III. La comezón del séptimo año
Sin duda, la vida de casado no es fácil. Los primeros años de noviazgo son excelentes porque compartes con tu amad@ los momentos más enriquecedores que puede experimentar una pareja recién constituida. Pero al dar el siguiente paso, al compartir un techo y un lecho todos los días, parece que la ilusión se desvanece a pasos agigantados y el hastío en ambas partes es evidente, cuando al hablar de esto con familiares o amigos, no hay visos de solución. El hombre, hay que decirlo con todas sus letras, es el primero en abandonar el puerto y salir a pescar mar adentro. Quiere variedad, un estímulo que reavive su sed de pescador de sirenas.

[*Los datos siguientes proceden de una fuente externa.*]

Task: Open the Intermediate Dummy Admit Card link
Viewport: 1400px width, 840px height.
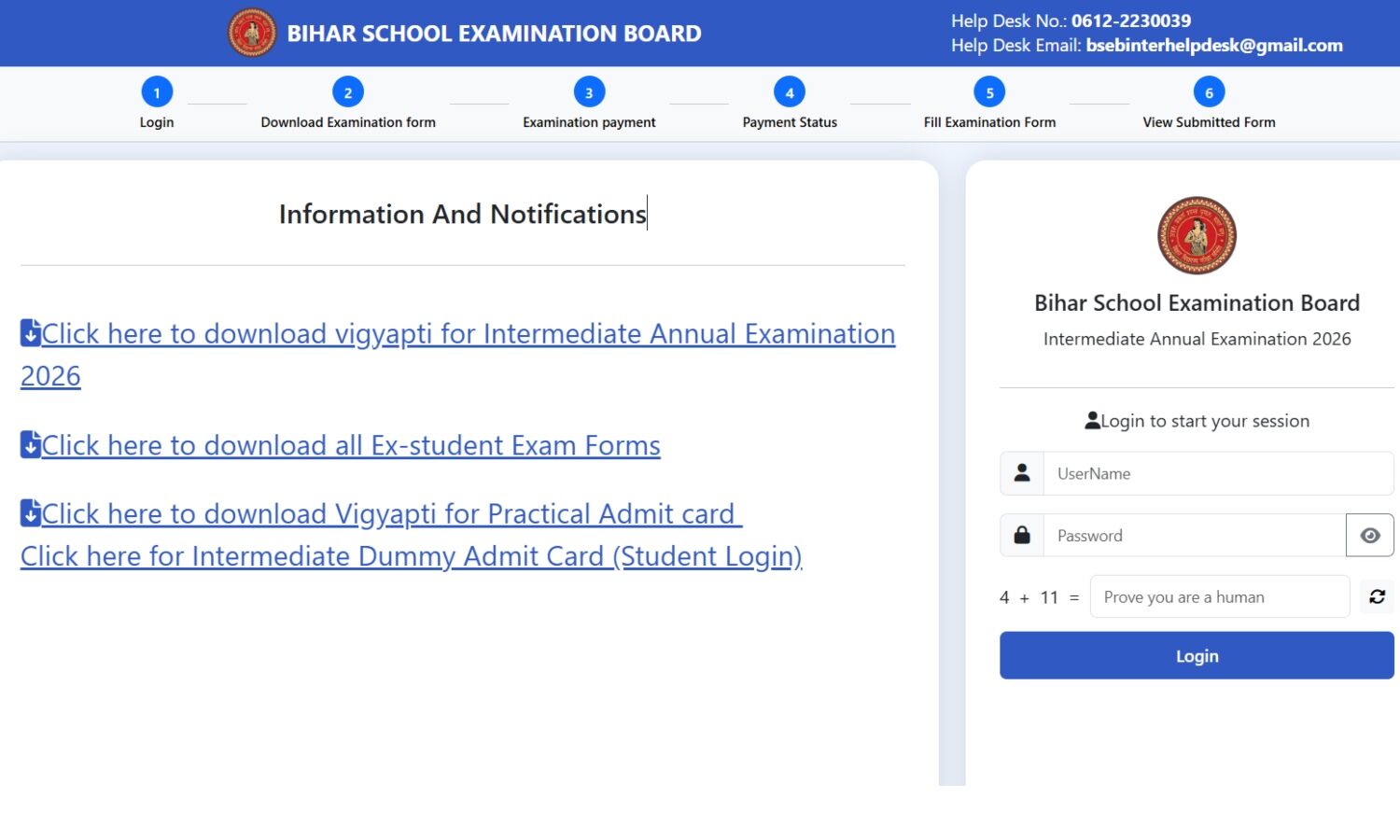Action: click(x=411, y=556)
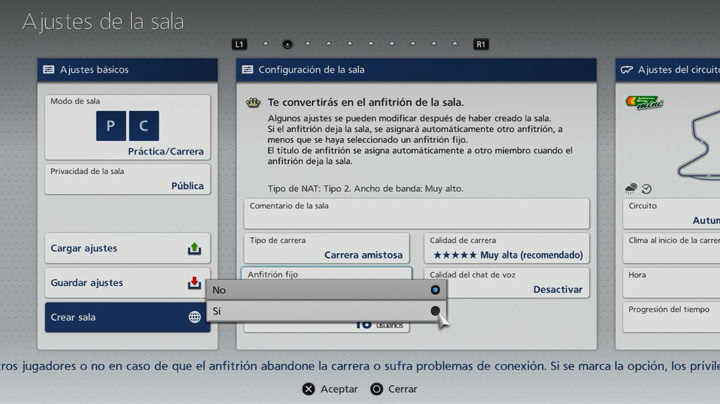The width and height of the screenshot is (720, 404).
Task: Open the Calidad del chat de voz option
Action: point(506,283)
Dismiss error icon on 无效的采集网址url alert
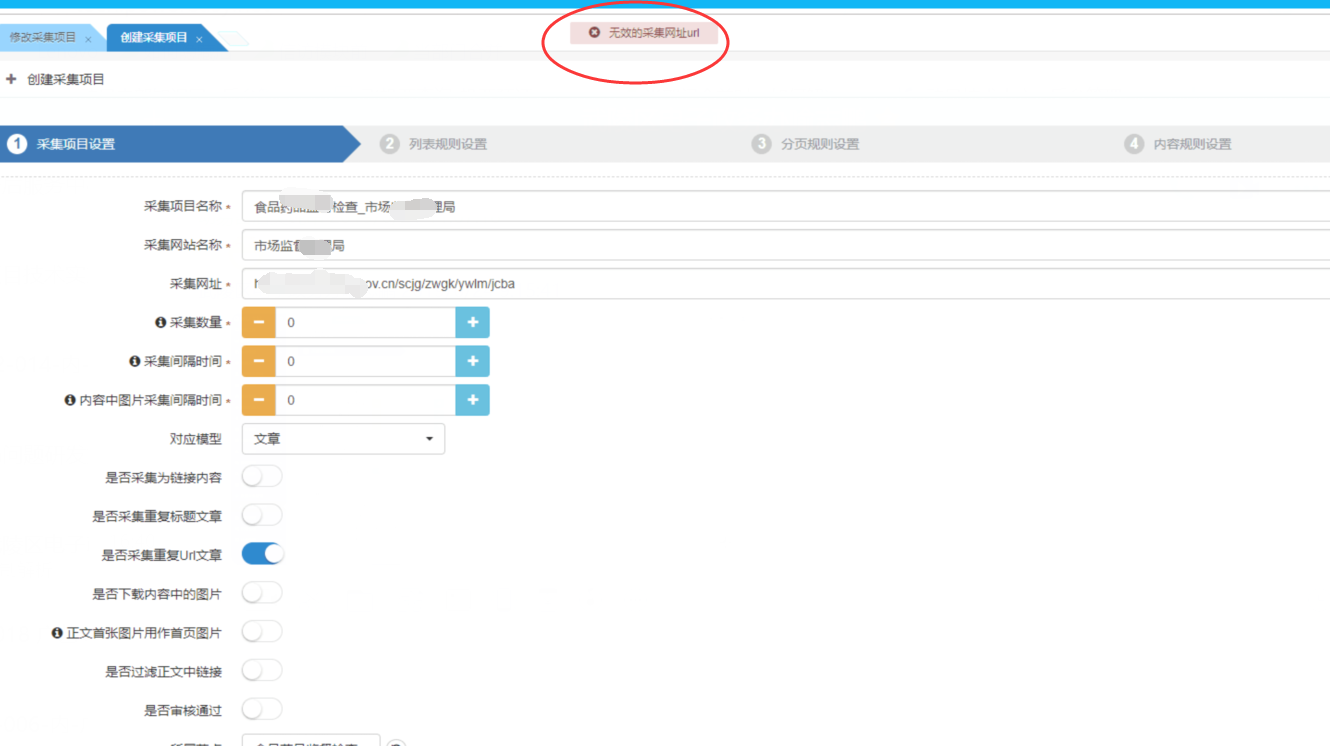 point(594,33)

En otras palabras, es un insatisfecho. Necesita más de una vagina para sentirse todo un macho. La mujer, un poco más afecta a los sentimientos que a la lujuria, busca encontrar a alguien que la escuche, por eso recurre a sus amistades dentro o fuera de la oficina, gym o cafetería camino a casa. Algunas veces termina en una noche de pasión que luego se arrepiente porque aún tiene esperanzas de que su matrimonio pueda conservar el atractivo de antaño.

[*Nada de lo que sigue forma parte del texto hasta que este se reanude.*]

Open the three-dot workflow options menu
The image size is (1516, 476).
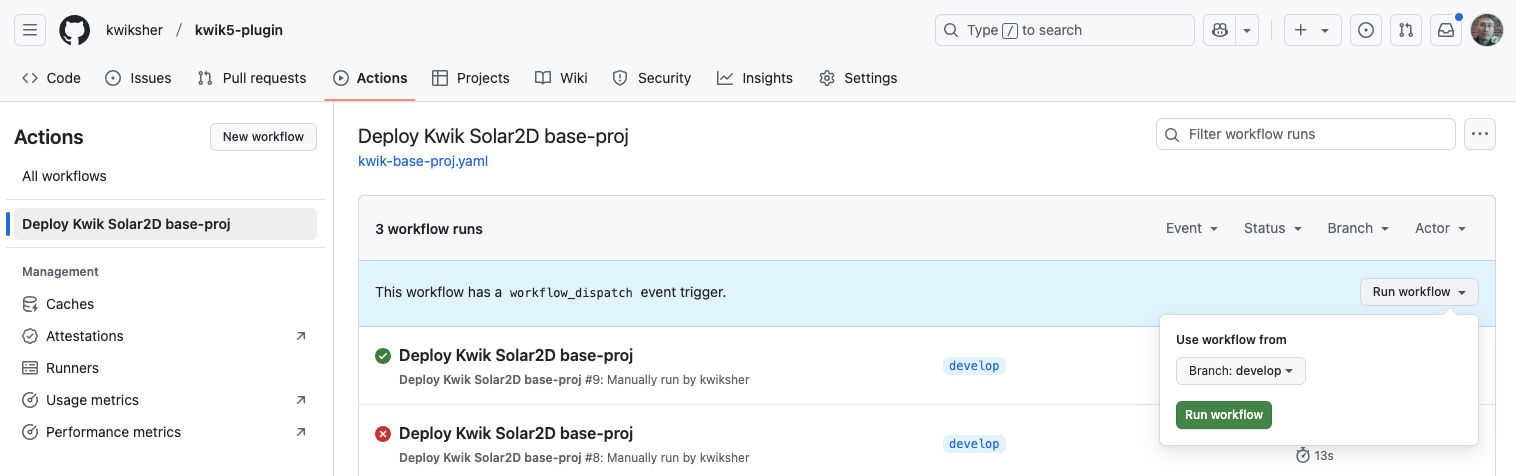coord(1480,134)
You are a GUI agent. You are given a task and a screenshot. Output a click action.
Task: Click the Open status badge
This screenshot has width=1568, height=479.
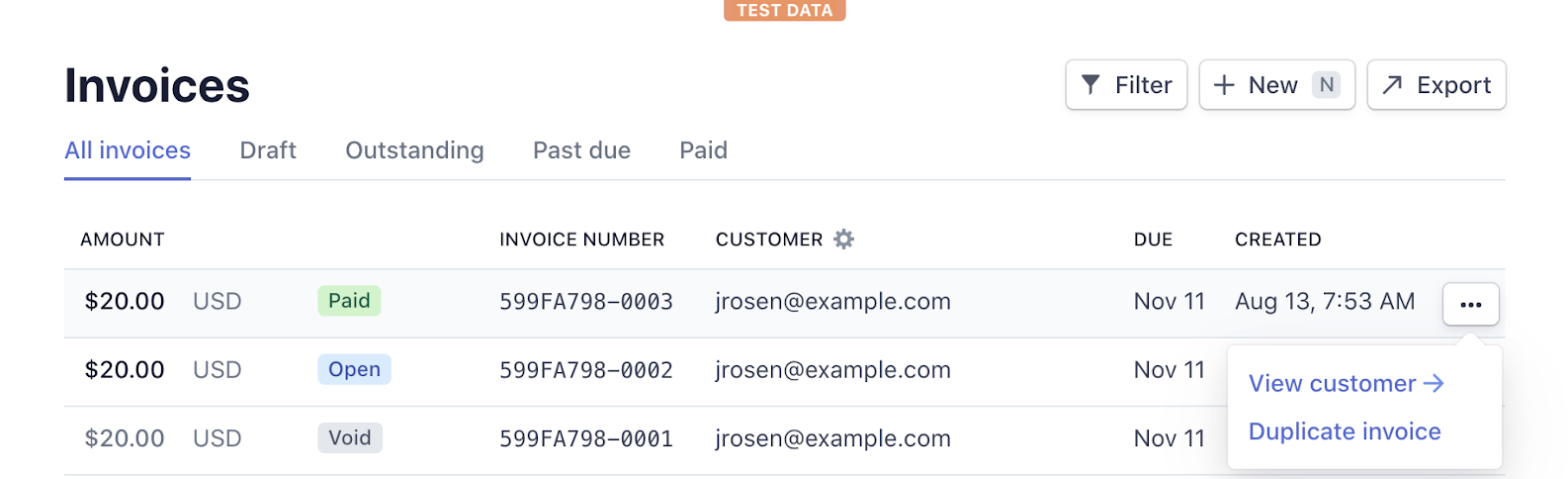[x=354, y=369]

Sin embargo, el hombre es menos afectivo. Es poco racional en esos aspectos y su cerebro reptiliano lo lleva a deambular por la selva agreste de la inconformidad y simplemente mantiene su relación como un sustento más para los hijos que para sus propios intereses con su pareja. Finalmente, se va de la casa o le pide el divorcio o tiene una doble vida.

¿Estoy siendo injusto con los hombres? Creo que sí. Admitámoslo, somos unas mierdas las 24 horas del día, incluyendo las horas de sueño, porque es aquí donde nuestros pensamientos nos llevan a otra cama, a otros labios, a otros cuerpos. Y tenemos la ostra de quejarnos y reclamar una infidelidad de nuestras mujeres, llegando incluso a agredirlas sino bien hasta matarlas, por ese machismo sentido de la pertenencia, de la propiedad, del dominio. Si ya no te atrae alguien, si tus intereses van hacia otro rumbo, es mejor dejar las cosas en buenos términos y cada uno rehacer su vida, sin perjudicar la felicidad ni la tranquilidad de los involucrados. Es mejor estar solo que desgraciarse y desgraciar la vida de quienes alguna vez se prometieron amor eterno.

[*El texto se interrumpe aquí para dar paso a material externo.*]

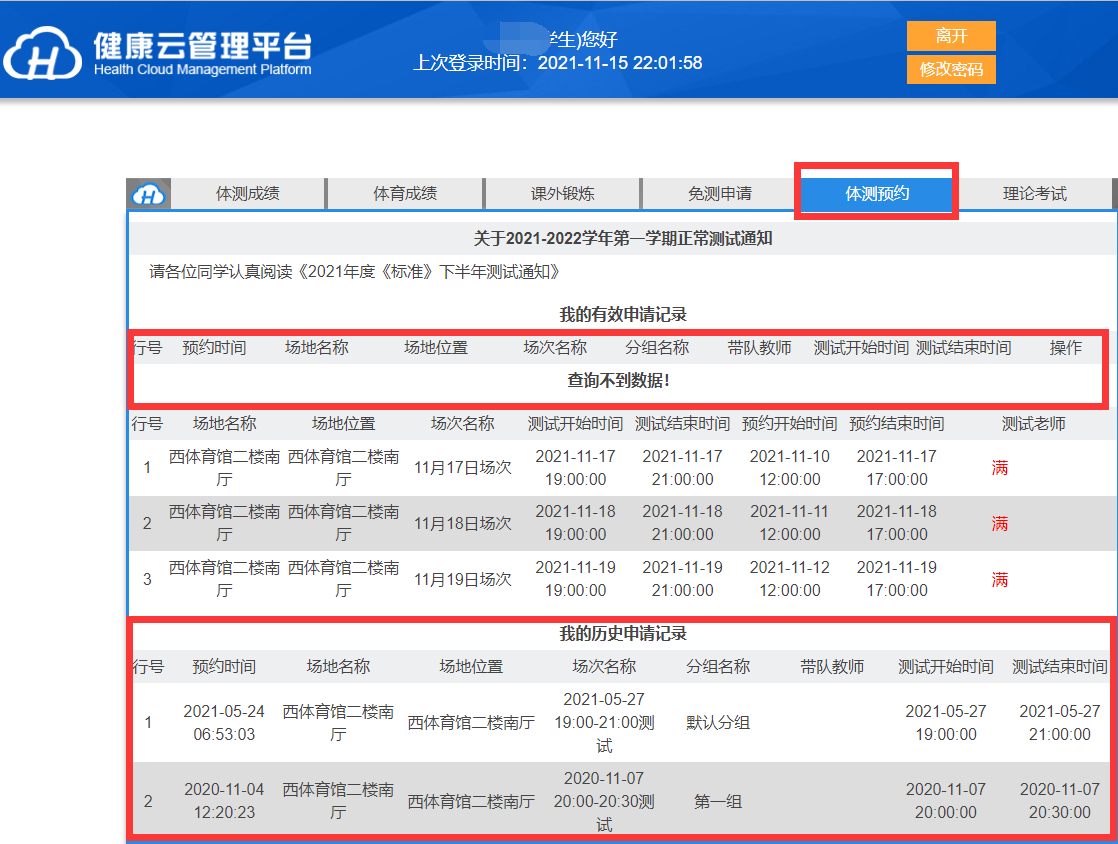This screenshot has width=1118, height=844.
Task: Click the red 满 status for 11月17日场次
Action: 999,468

Por otro lado, el amor es un concepto sobrevalorado aun hoy en nuestros días. El romanticismo pasó al olvido, ahora con un reggaeton o un mensaje por el Facebook o WhatsApp o subir tus fotos íntimas por Instagram o susurrarle una canción de Maluma, conquistas a la más insensata. Los menos favorecidos, como es de suponer, guardan en el cajón de sastre sus prioridades -si es que las tuvieran-. Lo importante, a estas alturas, es mantenerse al margen de todo lo que nos pueda dañar moralmente y motivar que descarguemos más ira que pasión. Seamos nosotros mismos y disfrutemos el tiempo que nos queda en este mundo con la persona que verdaderamente valga la pena.